2021 Russian crewed spaceflight to the ISS

Soyuz MS-20 was a Russian Soyuz spaceflight to the International Space Station (ISS) on 8–20 December 2021. Unlike previous Soyuz flights to the ISS, Soyuz MS-20 did not deliver any crew members for an ISS Expedition or serve as a lifeboat for any crew members on board the station. Instead, it was commanded by a single professional cosmonaut. It carried two space tourists represented by company Space Adventures, which had executed eight space tourism missions to the ISS between 2001 and 2009. The flight to reach the ISS took six hours.

== Crew ==
Alexander Misurkin, a veteran of two long-duration missions to the ISS, commanded the Soyuz, which was modified to allow it to be flown by a sole cosmonaut.

| Position | Crew member |  |
|---|---|---|
| Commander | Alexander Misurkin, Roscosmos Visiting Third and last spaceflight |  |
| Spaceflight Participant 1 | Yusaku Maezawa, Space Adventures Visiting First spaceflight |  |
| Spaceflight Participant 2 | Yozo Hirano, Space Adventures Visiting First spaceflight |  |

=== Backup crew ===

| Position | Crew member |  |
| Commander | Alexander Skvortsov, Roscosmos |  |
| Spaceflight Participant 1 | None‡ |  |
| Spaceflight Participant 2 | Shun Ogiso, Space Adventures |  |
‡ Cosmonaut Andrey Fedyaev played the role of Spaceflight Participant 1 during training

=== Space tourists ===
For some time, it was speculated that Austrian airline pilot Johanna Maislinger would be one of the tourists, but on 13 May 2021, Space Adventures confirmed that Japanese billionaire, art collector and space enthusiast Yusaku Maezawa had acquired both seats, the other for his production assistant Yozo Hirano. This was the first time two Japanese launched to space together.

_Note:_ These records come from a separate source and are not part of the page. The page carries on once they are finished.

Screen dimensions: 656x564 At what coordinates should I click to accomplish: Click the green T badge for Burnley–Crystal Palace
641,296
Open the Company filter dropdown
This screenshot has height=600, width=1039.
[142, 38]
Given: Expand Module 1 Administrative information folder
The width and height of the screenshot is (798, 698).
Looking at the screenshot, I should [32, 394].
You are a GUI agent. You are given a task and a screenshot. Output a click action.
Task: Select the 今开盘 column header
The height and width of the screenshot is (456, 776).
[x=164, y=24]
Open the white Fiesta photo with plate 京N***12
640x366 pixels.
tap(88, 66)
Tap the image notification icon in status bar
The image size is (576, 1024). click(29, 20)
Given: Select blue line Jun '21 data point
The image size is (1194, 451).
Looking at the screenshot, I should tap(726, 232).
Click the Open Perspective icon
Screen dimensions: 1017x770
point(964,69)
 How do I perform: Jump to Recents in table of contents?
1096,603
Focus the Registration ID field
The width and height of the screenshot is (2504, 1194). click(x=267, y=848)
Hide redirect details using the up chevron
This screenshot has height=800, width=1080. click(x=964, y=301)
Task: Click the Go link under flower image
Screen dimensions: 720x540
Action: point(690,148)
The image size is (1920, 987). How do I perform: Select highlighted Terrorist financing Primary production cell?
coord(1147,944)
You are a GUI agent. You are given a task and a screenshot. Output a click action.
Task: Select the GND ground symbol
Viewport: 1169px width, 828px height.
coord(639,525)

In July 2021, Space Adventures Moscow Office changed their previous story and said that Maislinger had never had access to the funds she had claimed, and they had never treated her as a serious candidate.

It was also reported in April 2021 that Japanese entertainer Yumi Matsutoya was to fly on Soyuz MS-20 with Maislinger.

== Notes ==
Soyuz MS-20 marks the first tourist flight to the ISS after more than 12 years since Canadian Guy Laliberté onboard Soyuz TMA-16 in September 2009. British singer Sarah Brightman was to fly Soyuz TMA-18M in September 2015, but she cancelled in May 2015.

Soyuz MS-20 was also reported in April 2020 as the first of at least two completely commercial Soyuz flights by Roscosmos, to be followed by Soyuz MS-23 in October 2022 carrying one cosmonaut and two passengers, possibly from United Arab Emirates, to the ISS for six months. However, this was changed to a standard Russian-American Expedition 68 launch even during 2021; and after the events of 2022 culminated in December with a micrometeorite puncturing the Soyuz MS-22 cooling system, Soyuz MS-23 was launched on 24 February 2023 empty to replace it.

Soyuz MS-20 also marks a departure from the way space tourism was done in the 2000s. Previous missions took one tourist during either a taxi flight, where Soyuz lifeboats on the ISS were swapped, allowing for about a week-long stay or handover periods between crews, where the tourist would launch with an incoming long-duration crew and land with the outgoing one. Soyuz MS-20 switched to a flight entirely dedicated to two space tourists. Soon afterward, American company Axiom Space carried out a similar flight with SpaceX, where an Axiom-hired professional astronaut flew with three paying tourists to the ISS on board Crew Dragon Endeavour, on 8–25 April 2022.